Beaucoup continuent à se demander si le pape François, venant d'Amérique Latine, est un partisan de la théologie de la libération. Cette question n'a pas de sens. L'important n'est pas qu'il fasse partie de la théologie de la libération, mais qu'il soit du coté de la libération des opprimés, des pauvres et des victimes de l'injustice. Or il l'est, indiscutablement. En réalité, tel a toujours été le but de la théologie de la libération. L'urgence, c'est la libération concrète de la faim, de la misère, de la dégradation morale et de la rupture avec Dieu. Cette réalité-là fait partie des biens du Royaume de Dieu et elle figurait parmi les objectifs de Jésus. Ensuite, mais en second lieu, vient la réflexion sur le fait réel: dans quelle mesure le royaume de Dieu se réalise-t-il déjà ici bas et dans quelle mesure le christianisme, avec le capital spirituel transmis par Jésus, peut-il collaborer à cette nécessaire libération, aux cotés d'autres groupes humanitaires.

Cette réflexion postérieure, appelée théologie, peut exister ou non. Ce qui est capital c'est qu'advienne vraiment la libération. Il existera toujours des esprits attentifs au cri des opprimés et de la Terre dévastée qui se demanderont: avec ce que nous avons appris de Jésus, des apôtres et de la doctrine chrétienne multiséculaire, comment pouvons-nous apporter notre contribution au processus de libération? C'est ce que réalisa toute une génération de théologiens et de théologiennes, d'hommes et de femmes engagés, de religieux et de religieuses, d'évêques et de prêtres des années 60 au siècle dernier, et qui se prolonge de nos jours parce que le nombre de pauvres ne cesse d'augmenter et que leur cri est aujourd'hui une clameur.

» **Contenu des données**:
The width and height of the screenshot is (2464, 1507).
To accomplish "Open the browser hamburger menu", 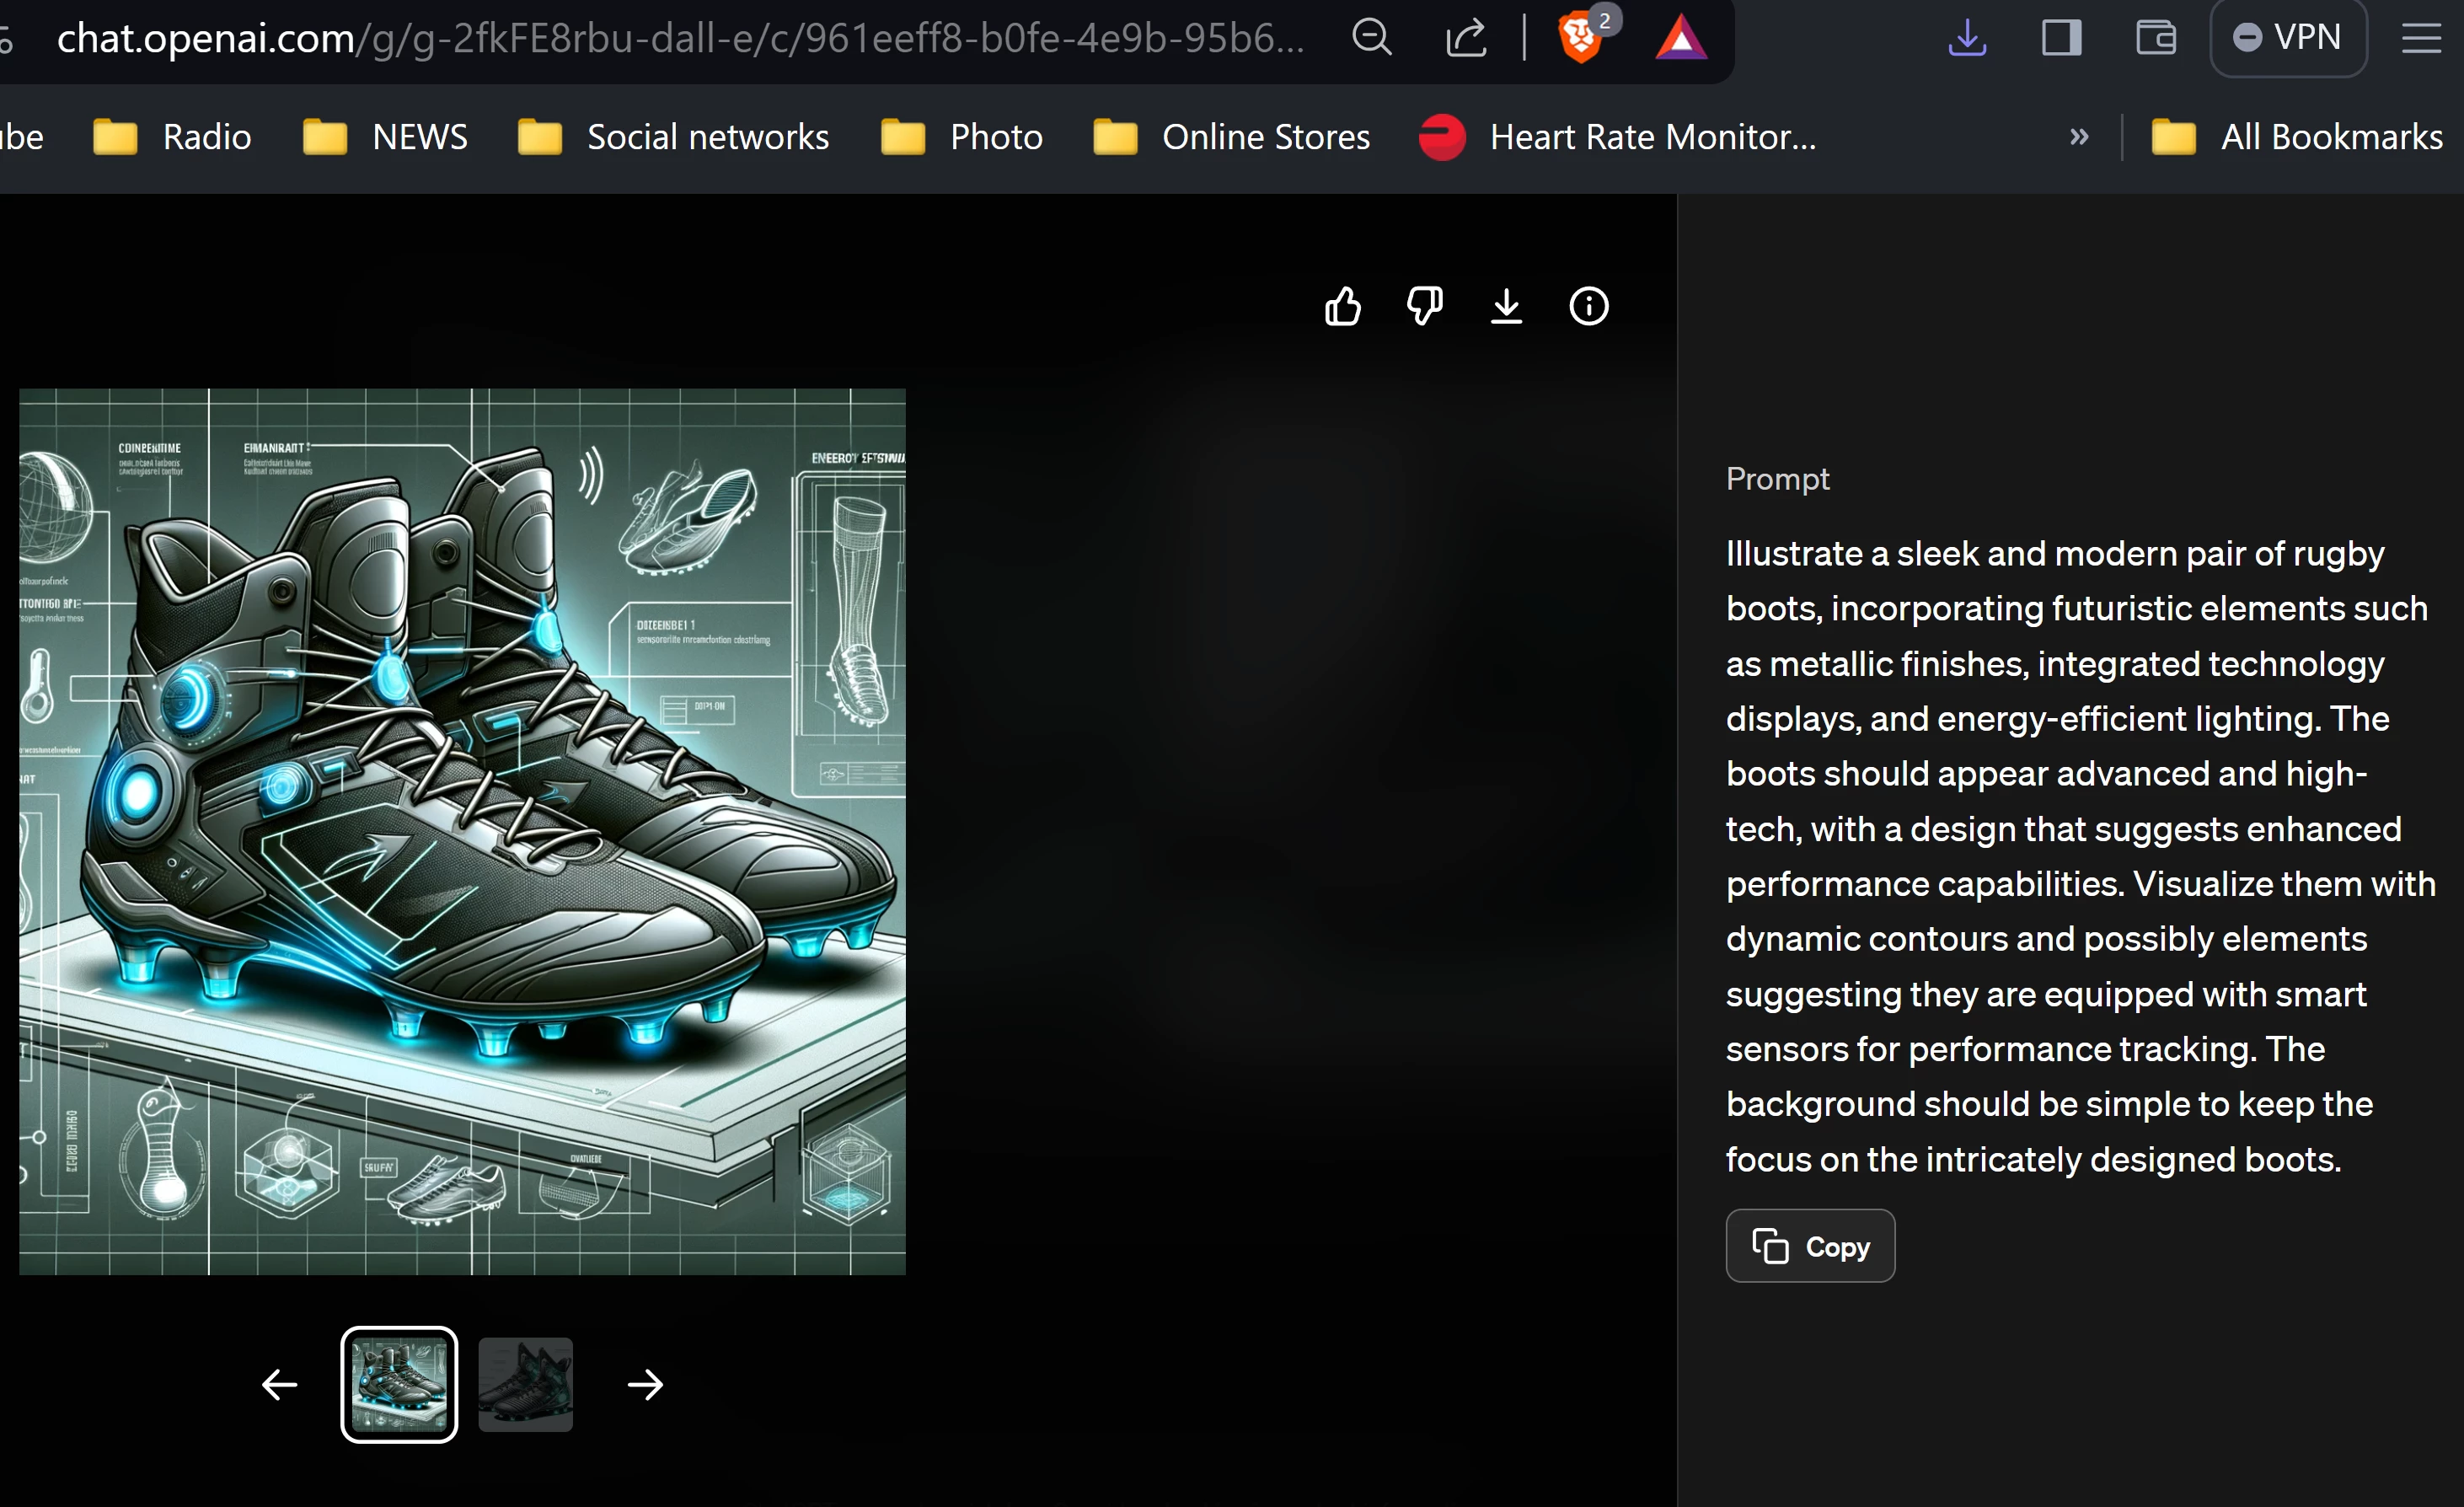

» **À faire**:
Répondez à ces questions sur le document :
(a) D'après le document, quel a toujours été le but de la théologie de la libération ?
(b) Quel nom le document donne-t-il à la réflexion postérieure ?
(c) Selon le document, pourquoi l'engagement commencé dans les années 60 se prolonge-t-il de nos jours ?

» **Réponse attendue**:
(a) Être du côté de la libération des opprimés, des pauvres et des victimes de l'injustice.
(b) La théologie.
(c) Parce que le nombre de pauvres ne cesse d'augmenter et que leur cri est aujourd'hui une clameur.